Davanti alla recrudescenza del Covid e ai primi, preoccupanti, segnali di cedimento del sistema scolastico si aprono ora tre scenari: il primo, il più probabile, vede una rapida riorganizzazione degli orari e dei corsi nella direzione di una maggiore alternanza tra scuola in presenza e scuola a distanza, anche per le primarie e le secondarie di primo grado.

Il secondo, indicato con virulenza retorica da Damiano er Faina, influencer di un certo calibro a Roma est, sostiene che «dunque siamo ggiunti a quello che era precedentemente auspicabbile… chiudere le scole che tanto tratteno i ggiovani come le bestie». (Il suo post ha ottenuto 150 mila like).

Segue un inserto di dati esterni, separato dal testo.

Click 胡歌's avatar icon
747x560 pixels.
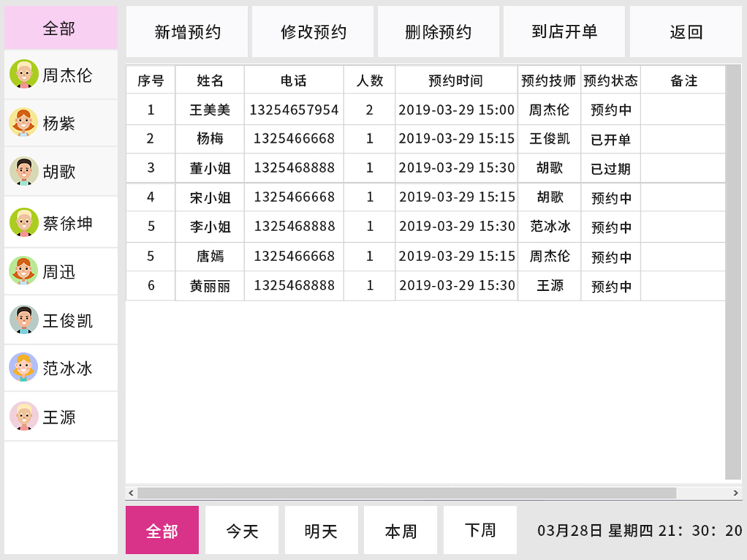pyautogui.click(x=24, y=171)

Il terzo viene prospettato da Emiliano Sbaraglia, scrittore e insegnante in forza alla Melissa Bassi di Roma, istituto comprensivo di Tor Bella Monaca: «Alla confusione generale che si respira, noi adulti siamo chiamati a dare delle risposte. E allora perché non provare con una proposta che disegni nuovi scenari, che spiazzi gli studenti stessi, al limite della provocazione? Proviamo a dire che se c’è bisogno di tornare alla chiusura di luoghi e spazi, l’ultima a chiudere sarà proprio la scuola. Anzi, la scuola non la chiudiamo proprio, a parte quelle classi in cui non si certifichino casi di positività, per le quali verrà applicato il protocollo sanitario previsto. Si potrà ritornare alla sospensione di altre attività arrivando, solo per un paio di settimane, anche a un secondo lockdown, ma le scuole restano comunque aperte. Anzi, a parte i cosiddetti servizi essenziali, teniamo aperte solo le scuole. Proviamo a immaginare. Per due settimane la mattina i mezzi di trasporto saranno un servizio dedicato solo a chi deve recarsi a scuola, per gli altri automobile, per chi può smart working ogni giorno; inoltre, in questo modo, molti genitori sarebbero in grado di seguire meglio i propri figli in un momento ancora delicato, anche da un punto di vista psicologico… Chissà, potremmo trovarci di fronte alla sorpresa di calcolare qualche contagio in meno e qualche lezione in più, riuscendo così anche a recuperare parte di quella didattica non svolta tra marzo e giugno. Una provocazione, appunto, ai limiti dell’utopia. Sarebbe curioso vedere l’effetto che fa.»